We are currently conducting an item-by-item assessment of our rare book conservation needs. A few specific examples of books that we have identified as requiring treatment are:

  • Douglass, Frederick and William Lloyd Garrison.Narrative of the Life of Frederick Douglass, an American Slave (Boston: Anti-Slavery Office, 1845) - repair to binding and custom box (est. $1,250)
    • Rare and priceless edition of this seminal primary source in American history, which is highlighted by the Library of Congress as one of the “Books That Shaped America.” Our edition of the book is so rare that we were asked to provide a high-quality digital copy of the frontispiece to the new Museum of African American History and Culture, and this copy is now on permanent display at the museum. This book is used frequently in many classes that study abolitionism, African American history in general, and other topics. The cover has come off; the book requires repair to the binding and a custom box. 
  • Abolitionist-era pamphlets - end papers and binding (est. $300-$450 each)
    • Valuable for the study of African American history and social history in general. Each requires new end papers and a binding to help them withstand repeated use. 
  • Collette Map of North Carolina (1770) - repair, cleaning, and custom box (est. $3,000-$4,000)
    • Very valuable rare map which had long been on display in an inadequate frame, causing some light damage. We would like to have it repaired and a custom box made for it, which would allow us to provide access to it in the Special Collections Reading Room. (Note: we have already completed the conservation work on a similar map, the Mouzon Map of North Carolina, 1775. This is available for viewing and research in the Special Collections reading room).
  • Sketches of Charlotte, 5 editions ranging from 1888 to 1904 - various treatments (starting at est. $1,200)
    • These rare volumes tell the history of Charlotte in pictures and text, and they are heavily used because they include many images of Charlotte buildings that are no longer in existence. They range from very poor to fair condition, but each would require repair to the paper and bindings. 
  • Eliot, T.S. The Wasteland. (Boni and Liveright, 1922) - new custom-made box (est. $300-$400)
    • This is the rare first edition that was donated as our one millionth volume. It is in good condition, but it requires a custom box to protect it. 

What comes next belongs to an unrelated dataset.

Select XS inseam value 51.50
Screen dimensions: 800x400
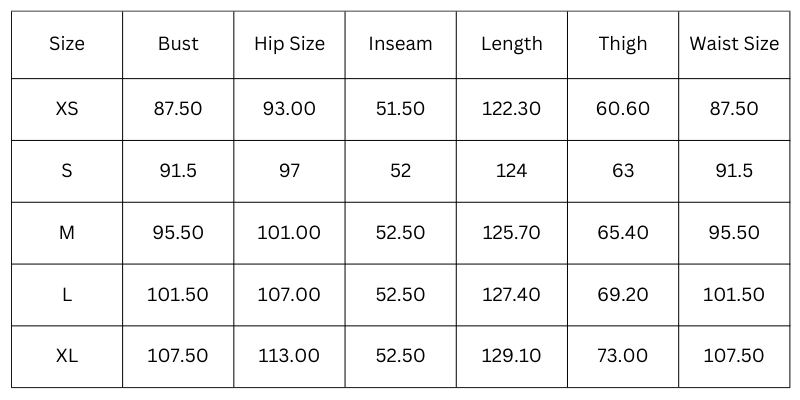[400, 109]
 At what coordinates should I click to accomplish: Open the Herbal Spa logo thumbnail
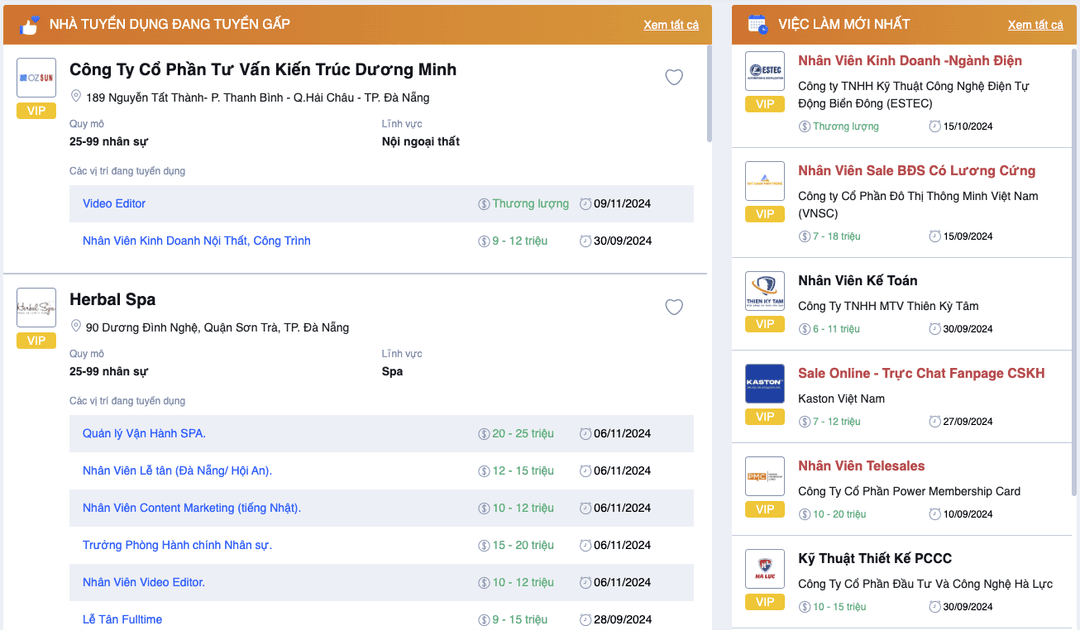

Here are some facts about the Conservation program:

  • Donors may identify a level of support they would like to provide, and Special Collections staff will match them with one or more books requiring conservation treatments for them to review and adopt.
  • Conservation work will be carried out by ECS, a world-renowned conservation lab in Brown’s Summit, NC (Greensboro).
  • Donors who pledge $1,000 in conservation treatments will be treated to a tour of the ECS conservation lab.
  • All donors will have the opportunity to be acknowledged in the library catalog record and in the Annual Reportas having made the conservation work possible.

 

 

Rare Book Collection Development

Atkins Library relies on financial and in-kind donations to build our collection of rare books, many of which can be purchased for between $200 and $1500, although some cost thousands of dollars. Facts about the Collection Development program include:

  • A donor may identify an amount he or she wishes to contribute, beginning at $200, and select one of the following collecting areas he or she would like to help build:
    • History of North Carolina
    • Children’s literature
    • African American literature
    • Publications of North Carolina small presses
    • Comic books and graphic novels by local authors or illustrators
    • Rare editions of significant works of American literature

 

  • Staff in Special Collections & University Archives will identify books that fit within our collecting priorities to match the donor’s preferences. Since the rare book market is dynamic and ever-changing, our ability to identify a book or books that meet particular criteria at a certain price point will depend upon availability.

 

  • The donor will be acknowledged in the library catalog record and in the Annual Reportas contributing the acquisition of the rare book(s).